A new video from Canada shows two raucous bears engaging in a spectacular brawl in the middle of the British Columbia wilderness.
The two bears snarl at one other at first, as if testing each other’s limits, before standing on their hind legs and shoving each other like two fellas in a bar brawl. A few shoves and thwacks by the two send them stumbling into the center of the road, where they lock into a full nelson while pawing at one other’s necks.
Pause at 47 seconds and carefully move your cursor forward for the show-stopper – a wolf down the road leisurely observing the whole event. The two bears continue to struggle off the pavement and into the bushes, sliding off the side of the road and chasing each other back into it, unaware of their audience.
“By far one of my favorite animal experiences I have ever had!!” said Cari McGillivray, the lady who took the footage. The film was shot on the Stewart-Cassiar Highway, a lengthy road that connects Alaska with the lower 48 states via the British Columbia wilderness. Its secluded position makes it an ideal viewing point for breathtaking landscape and animals, including big, brawling bears.
Despite being driven to near extinction in the United States by human activity, brown bear populations – of which grizzlies are a subspecies – remain widespread in most of Canada and Alaska, according to the International Union for Conservation of Nature.

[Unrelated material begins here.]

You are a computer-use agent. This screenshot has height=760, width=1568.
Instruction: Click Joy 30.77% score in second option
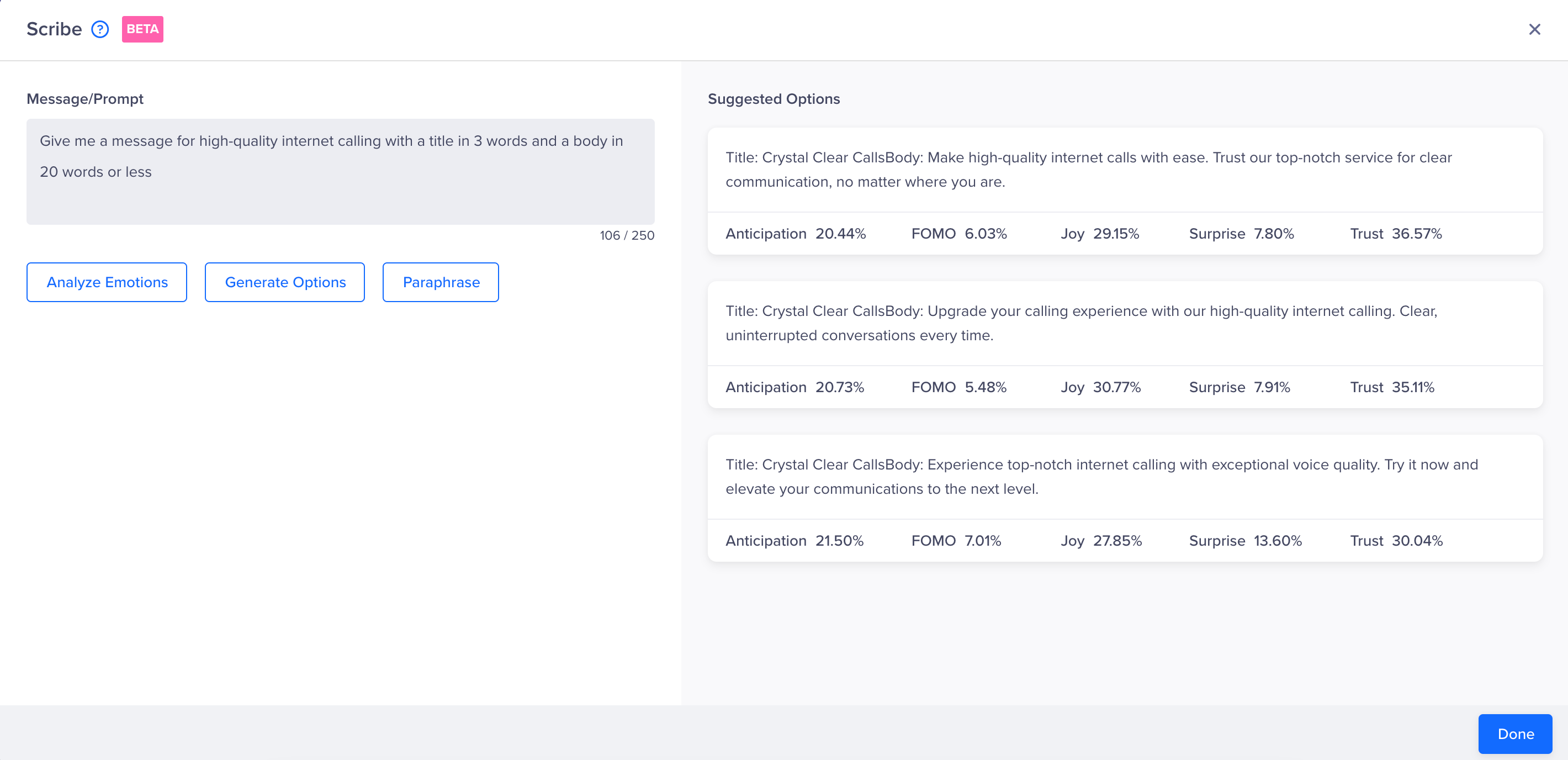(x=1100, y=387)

The Canadian government estimates that there are around 15,000 individual grizzly bears in British Columbia, which accounts for roughly one-quarter of the total North American population.
Ursus arctos may grow to be as tall as 2.4 meters (8 feet) and as heavy as 363 kilograms (800 pounds), making them a top-of-the-food-chain predator when necessary (though they tend to feed off of nuts, berries, fruit, leaves, and roots).
Why the two bears were fighting is unknown. Grizzlies interact with one another by a combination of noises, motions, and scents, according to the National Wildlife Foundation. When two male bears are both interested in the same female, they will battle for the opportunity to mate with her. Grizzlies, on the other hand, mate between May and July and hibernate in the late fall or early winter.